The measure mostly bankrolls the president’s request for military hardware, and then some. The NDAA would authorize 12 more F-35 fighter jets for the U.S. military than the administration requested, for a total of $1 billion. It would authorize $440 million to keep building jets that Turkey was to buy before it was kicked out of the F-35 program for purchasing a Russian air defense system.

The compromise measure is also noteworthy for providing the biggest military pay raise in a decade, 3.1 percent, as requested by Trump.

The conference report gently rebuffs Trump on several overseas issues.

The bill would prevent him from taking two actions that many defense-minded members of Congress oppose. It would block Trump from pulling America out of NATO, and it would also bar reduction in U.S. forces in South Korea below 28,500 troops without a certification from the Defense secretary that such a decision would be in America’s interest.

As Trump looks to force South Korea and Japan to pay more for their own defense so the United States can pay less, the conferees would order reports on those countries’ contributions as a way of illustrating the importance of the alliances and presumably to show how much they are paying, not how little.

Amid an impeachment inquiry that centers largely on the Trump administration’s freeze on military aid to Ukraine last summer, the bill would authorize another $300 million in weapons for Ukraine.

The measure seeks to deter and contest Russian aggression in many ways.
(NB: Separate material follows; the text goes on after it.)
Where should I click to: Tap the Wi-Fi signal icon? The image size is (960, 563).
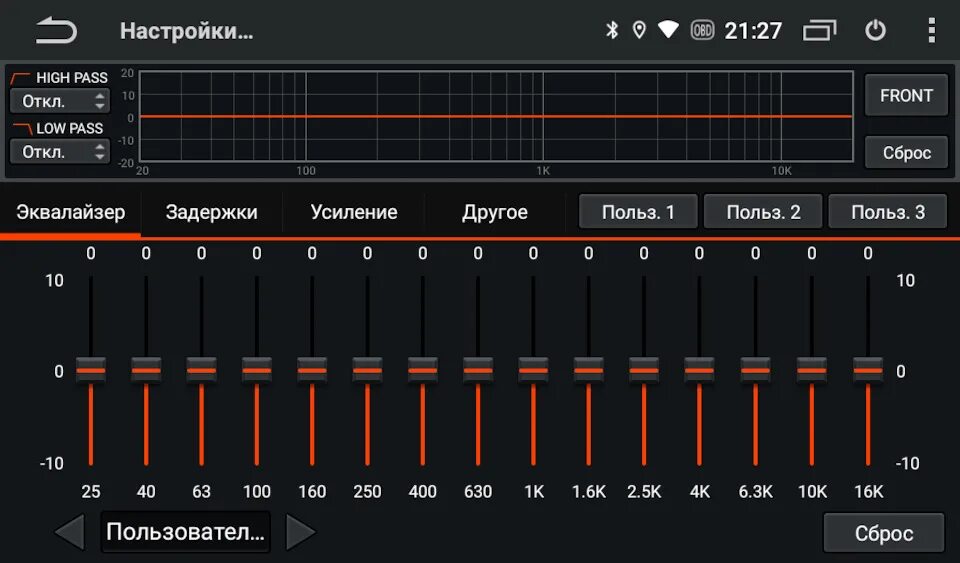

It would authorize an additional $743 million not requested for the European Defense Initiative, including many of the same type of military construction projects in Eastern Europe that Trump siphoned $3.6 billion from to build barriers along the border with Mexico.

The summary is silent on the president’s diversion of Pentagon money for those barriers, an apparent confirmation of some Armed Services Committee members’ recent comments that the bill punted to appropriators the contentious debate on Trump’s use of military money for the border initiative.

Still, the NDAA would require a report on how well those barriers are doing in disrupting illegal drug shipments from Mexico.